A hearing in one of the four criminal prosecutions of former President Donald Trump took an unexpected turn Friday afternoon when a witness who had been relying on attorney-client privilege to refuse to answer numerous questions suddenly gave the judge overseeing the case reason to believe such privilege may not apply to him in the way that he thought.
In question is whether Fulton County District Attorney Fani Willis should be disqualified from prosecuting Trump and others on charges related to election interference.
Allegations of a long-running affair between Willis and Nathan Wade, the attorney she hired to lead Trump’s prosecution, first became public when a motion to dismiss the case was filed by defense attorney Ashleigh Merchant on Jan. 8 that argued the affair disqualified both Wade and Willis from being involved with the case.
During a Monday hearing, Fulton County Superior Court Judge Scott McAfee said that “disqualification can occur if evidence is produced demonstrating an actual conflict or the appearance of one,” according to The Associated Press.
Willis hired Wade to run the prosecution on Nov. 1, 2021. One of the disputed factual issues is whether Willis and Wade were already romantically involved at that point, or whether, as the couple claim, their relationship began during the current case.
The defense team subpoenaed Terrence Bradley, a former law partner of Wade’s, to testify Friday. Much of what Bradley might have said was “obscured” by the fact that Bradley, his attorney, and the prosecuting team regularly invoked attorney-client privilege to keep “most of the specifics” off the record.

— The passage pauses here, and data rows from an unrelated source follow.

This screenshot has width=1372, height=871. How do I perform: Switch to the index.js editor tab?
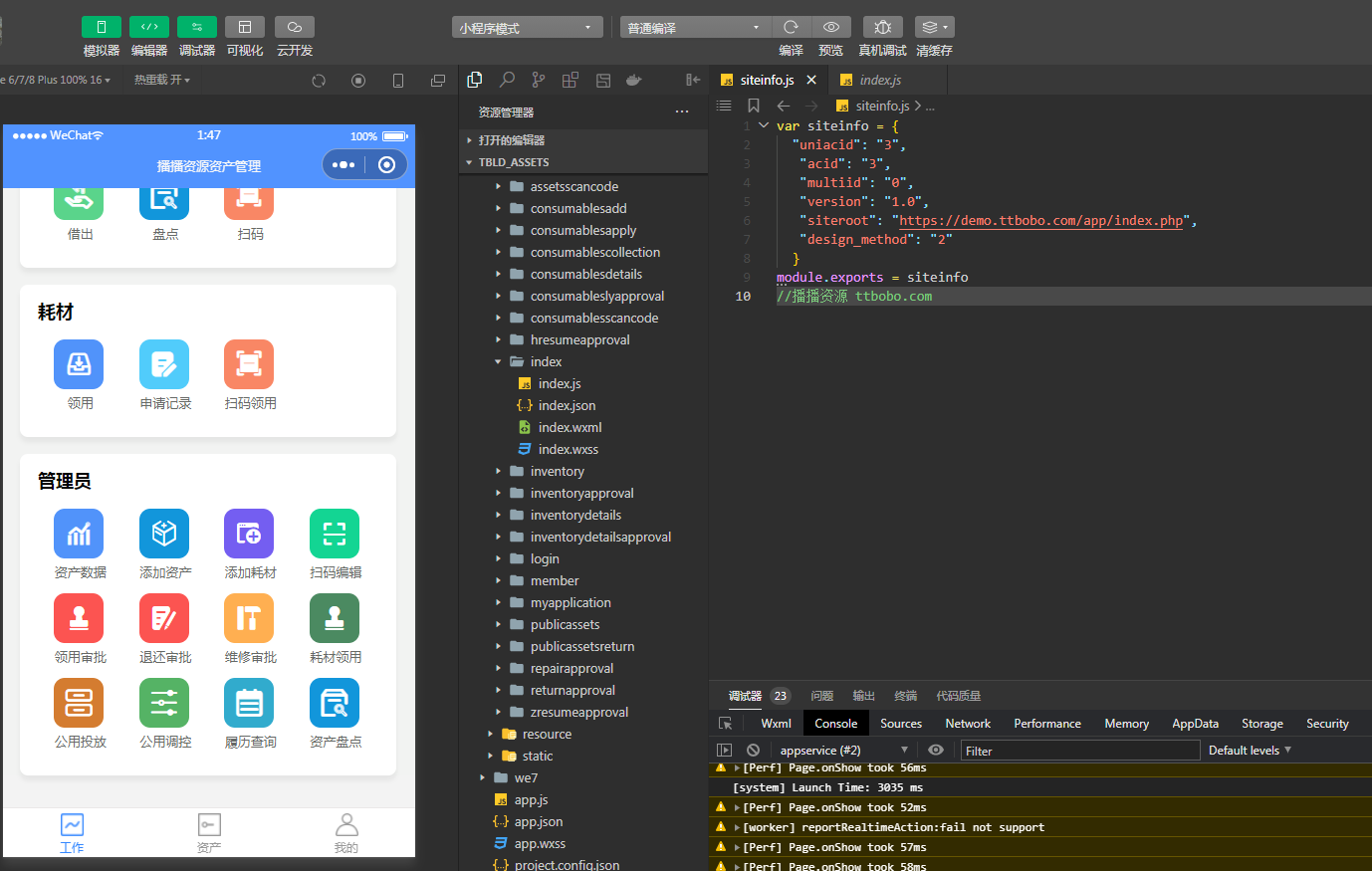coord(880,80)
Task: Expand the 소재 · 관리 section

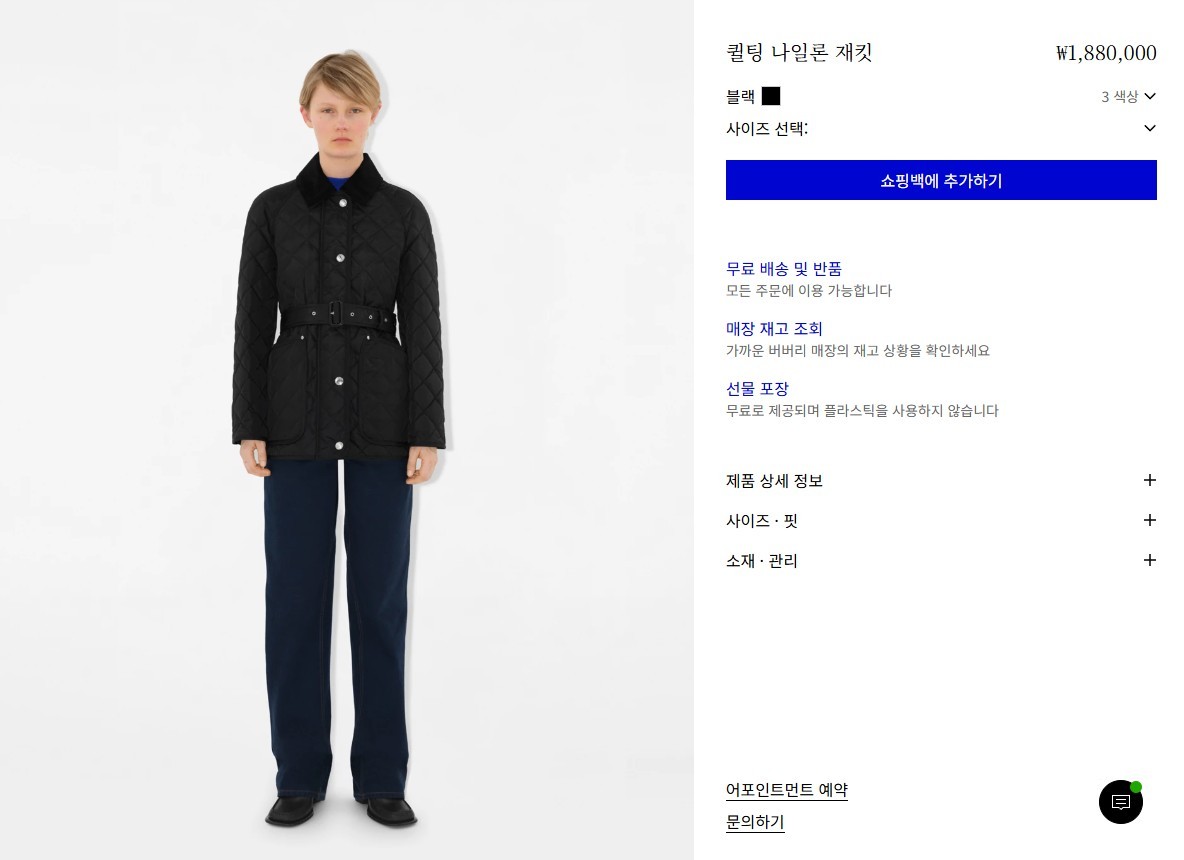Action: [941, 560]
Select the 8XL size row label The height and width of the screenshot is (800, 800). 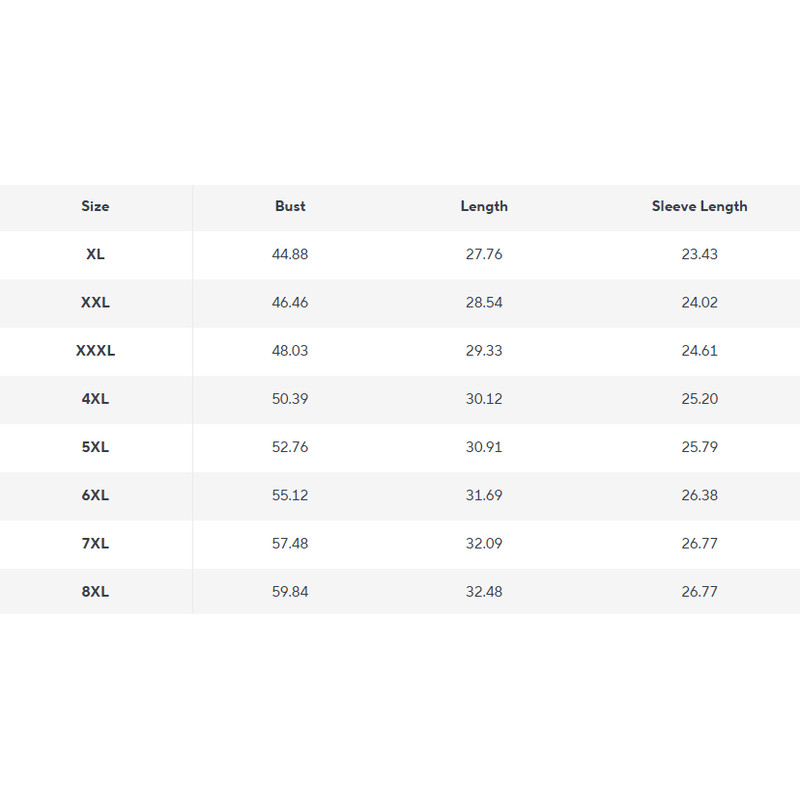(95, 591)
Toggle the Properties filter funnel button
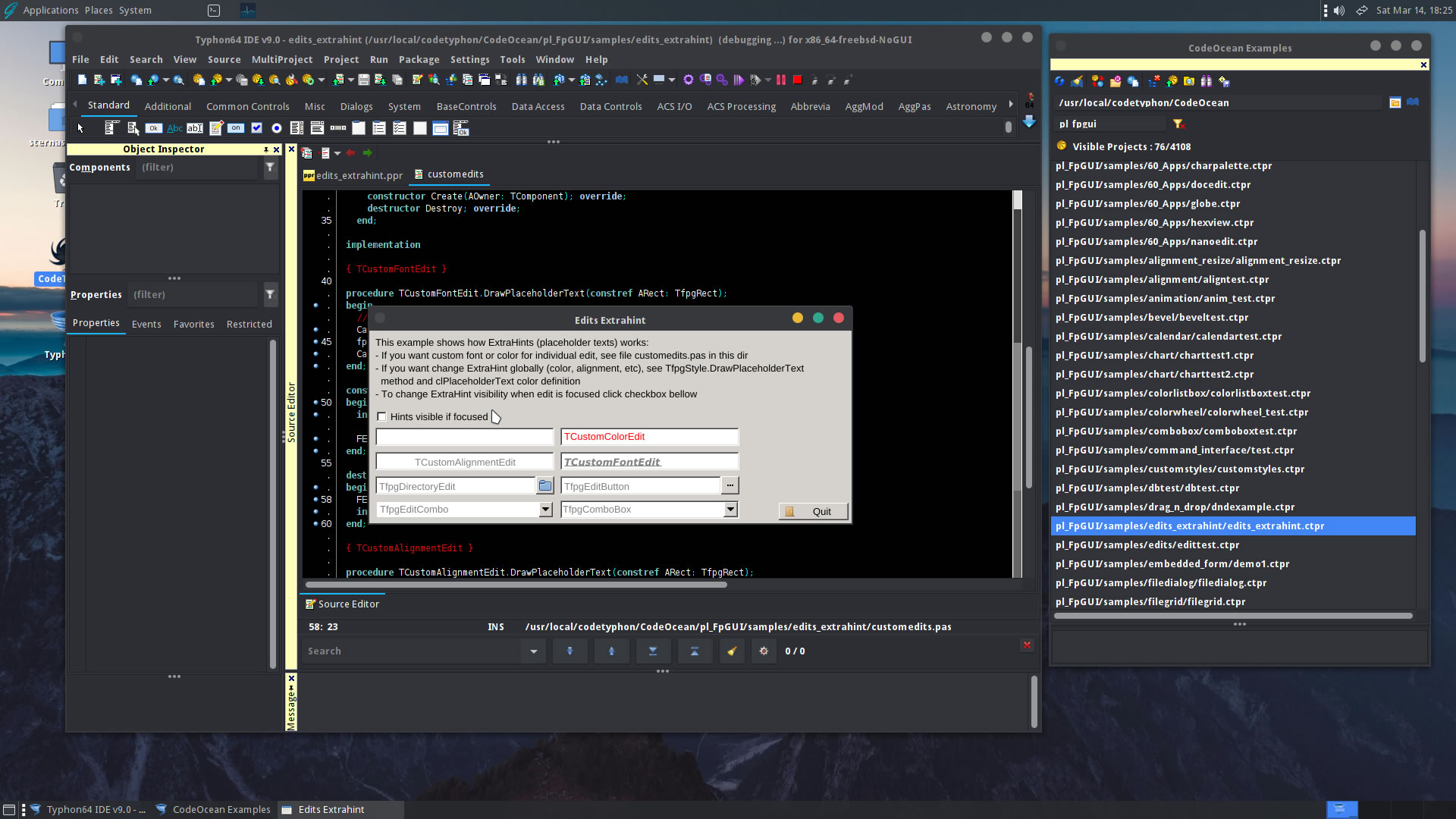Screen dimensions: 1456x819 [x=270, y=294]
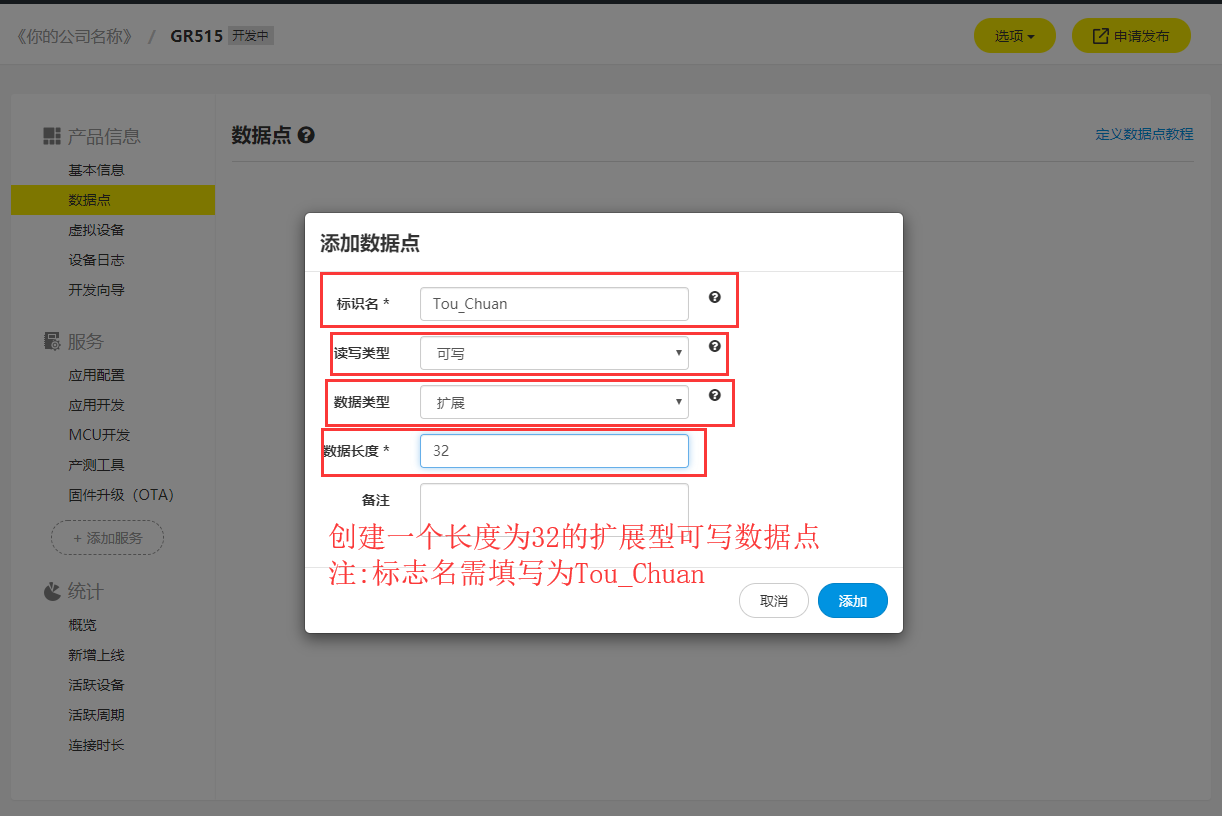The width and height of the screenshot is (1222, 816).
Task: Click the help icon beside 数据点 heading
Action: coord(306,134)
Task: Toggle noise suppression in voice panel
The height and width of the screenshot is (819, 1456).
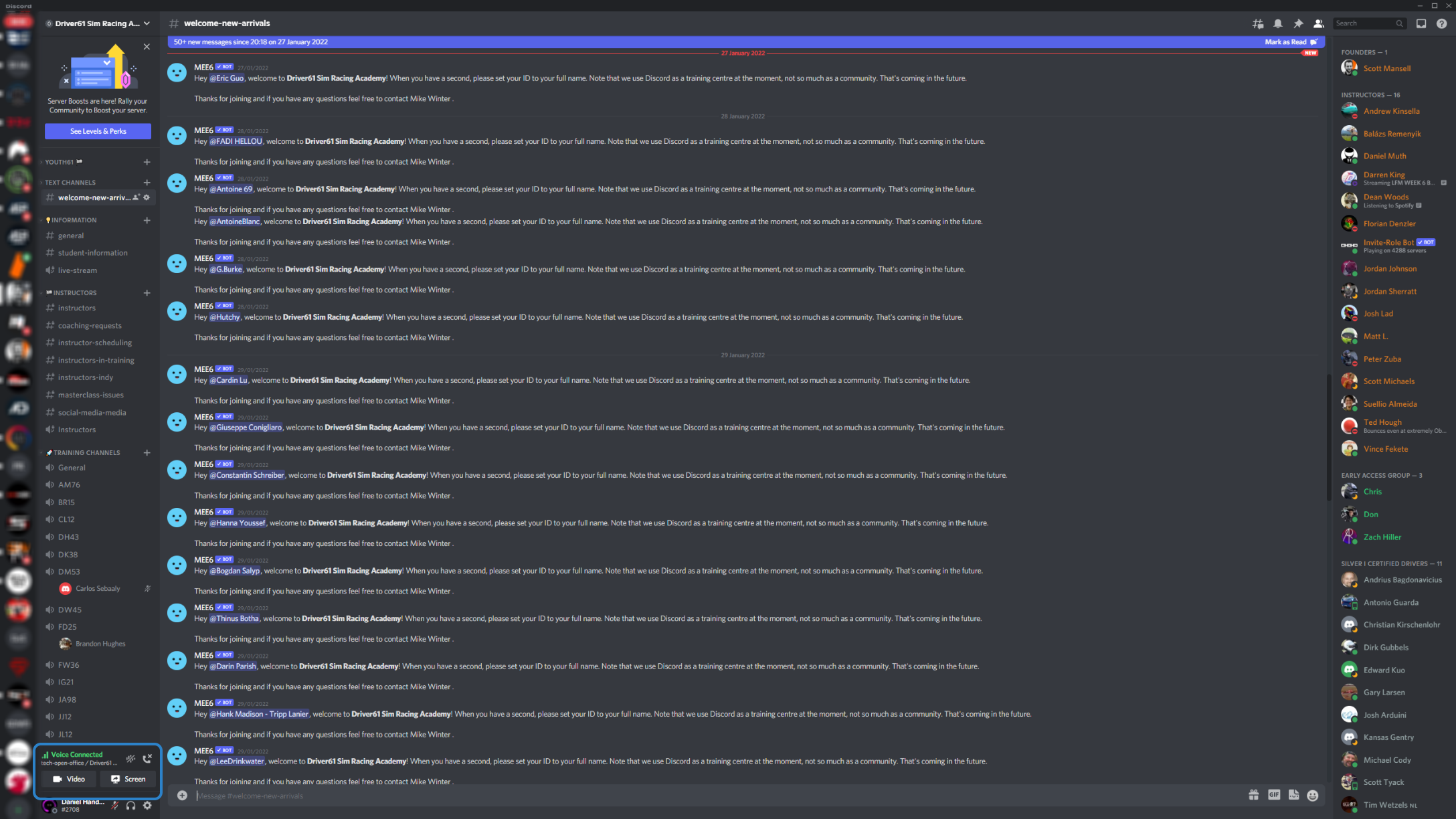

According to Law & Crime, Bradley’s testimony “offered strong hints” about the facts in question, but nothing the judge could rely upon in making his final decision.
“The hearing established Bradley appears to have, at the very least, made statements to defense attorney Ashleigh Merchant that led her to genuinely believe Wade began a romantic relationship with Willis well before she hired him to work at the Fulton County DA’s office,” the outlet reported.
Merchant represents former Trump 2020 campaign staffer Michael Roman.
Should the Georgia case against Trump be tossed?
According to Law & Crime, Bradley wasn’t happy about being forced to testify in the case and “angrily glared” at Merchant during much of his time under oath. In fact, the outlet reported that the defense witness and the prosecuting team “looked like allies.”
Between his hostility to the defense and the regular invocation of attorney-client privilege, Bradley’s testimony didn’t seem to have much of an impact on the hearing — at least, not until Fulton County special prosecutor Anna Green Cross accused him of having left the firm where he had worked with Wade because of two accusations of sexual assault.
Earlier, Bradley told a defense attorney that he had left the firm over “a disagreement over Wade’s divorce case,” according to Law & Crime. Such a disagreement could easily be considered privileged information because Bradley was Wade’s divorce attorney at that time, according to Fox News.
However, when Bradley’s supposed “ally” Cross questioned him, she accused him of leaving “under a cloud of two allegations of sexual assault.”
She argued that she was attempting to show that Bradley was biased against Wade and therefore perhaps not credible.
Bradley, unsurprisingly, denied having sexually assaulted anyone and, in fact, denied even being aware of more than one of the accusations.
Cross, in fact, wanted to call a woman to testify about the allegations — presumably Bradley’s accuser — to further attack the credibility of a witness who did little all day but help her side, but McAfee ruled against allowing her to testify, Fox reported.
His words were enough to get the judge’s attention, however.
“We’ve opened up a whole area — what he’s just responded to — he previously said was privileged,” the judge said. “That doesn’t sound like privilege to me.”
McAfee had already planned an in-camera, or private, review of Bradley’s attorney-client privilege claims with the witness and his attorney. After that review, Law & Crime said, it was likely that Bradley would have to take the witness stand again next week.
“Mr. Bradley previously testified that the reason he left the firm was totally and completely covered by privilege,” the judge said. “When asked by the state, he went into a factual scenario, that, to my mind, I don’t see how it related to privilege at all.
“And, so, now I’m left wondering if Mr. Bradley has been properly interpreting privilege this entire time,” he added.